OEDR - Object and Event Detection and Response
At all levels, a human retains command (→"in command" in the sense of having, or exercising direct authority), but not necessarily control (in the sense of directly acting/controlling).
Up to Level 3, the human being is the fallback option in the event of failures/ problems, and thus the human being in these levels still needs "classic manual flying skills". The ECA refers to this person as "Pilot-in-command" for these levels.
While Levels 4 and 5 no longer require a “pilot”, a human still retains the command authority. This authority is limited to the parameters (e.g. technical, regulatory, legal) of the respective mission to be flown. Hence the ECA expert-group refers to this individual as a “Mission-commander”.
The difference between Levels 4 and 5 lies in the Operational Design Domain (ODD). In Level 4 the ODD is limited, and the Mission-commanders need to be sufficiently familiar with these limitations to be able to adequately understand and execute their command authority. In the realm of aviation, such ODD limitations include background knowledge on navigation, flight performance, aviation law, etc. Consequently, Level 4 mission-commanders must have airmanship skills, commensurate with the respective limits of the particular operational design domain.
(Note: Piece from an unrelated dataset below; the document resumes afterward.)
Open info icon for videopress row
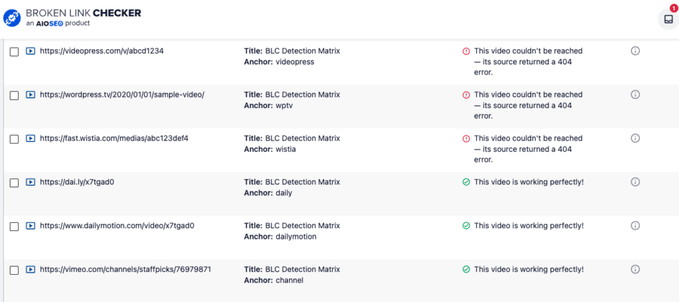This screenshot has width=679, height=302. [635, 51]
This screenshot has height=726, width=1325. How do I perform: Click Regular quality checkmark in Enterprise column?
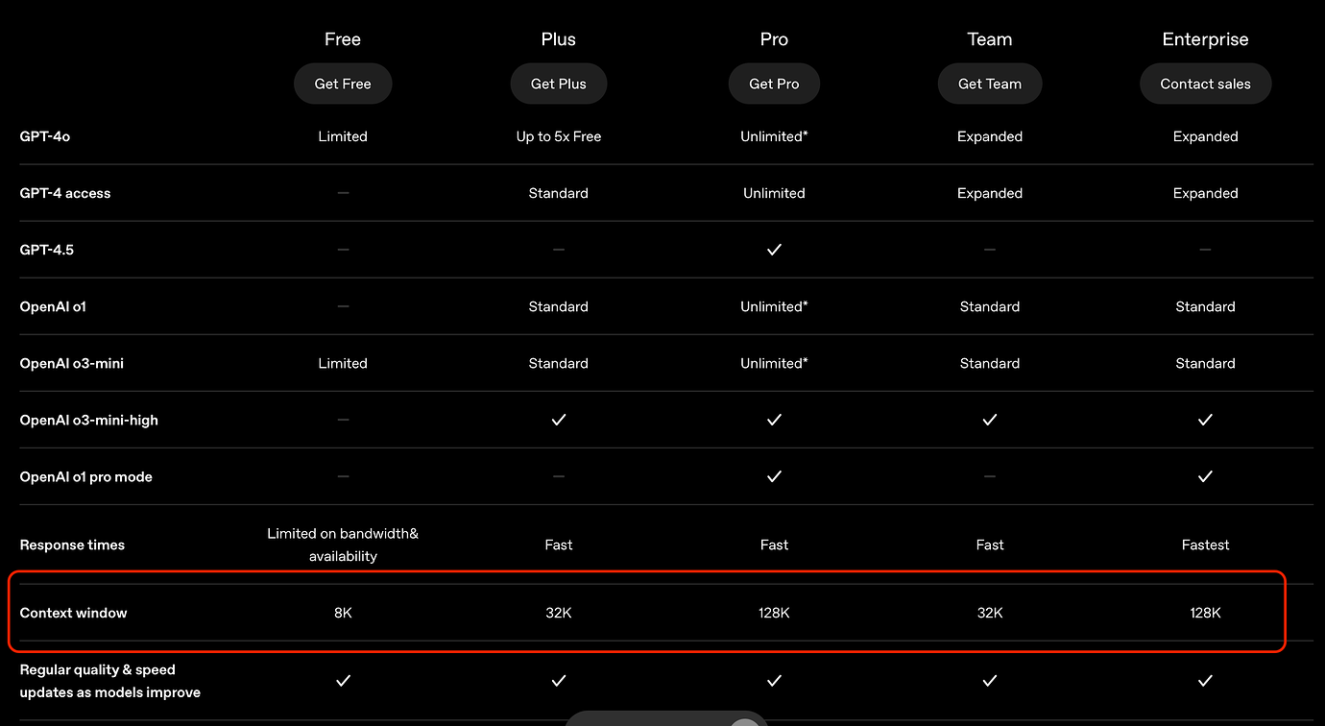(x=1205, y=681)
At Level 5 (full automation), the ODD becomes unlimited. Mission-commanders at this level may no longer require any aviation knowledge or skills to execute their command authority. In a highly automated system, this “command-authority” could end up being just an on/off switch, but the Mission commander would need to be sufficiently informed about the implications of the decision, including any consequences/liabilities (this could also be reflected via appropriate certification of the system).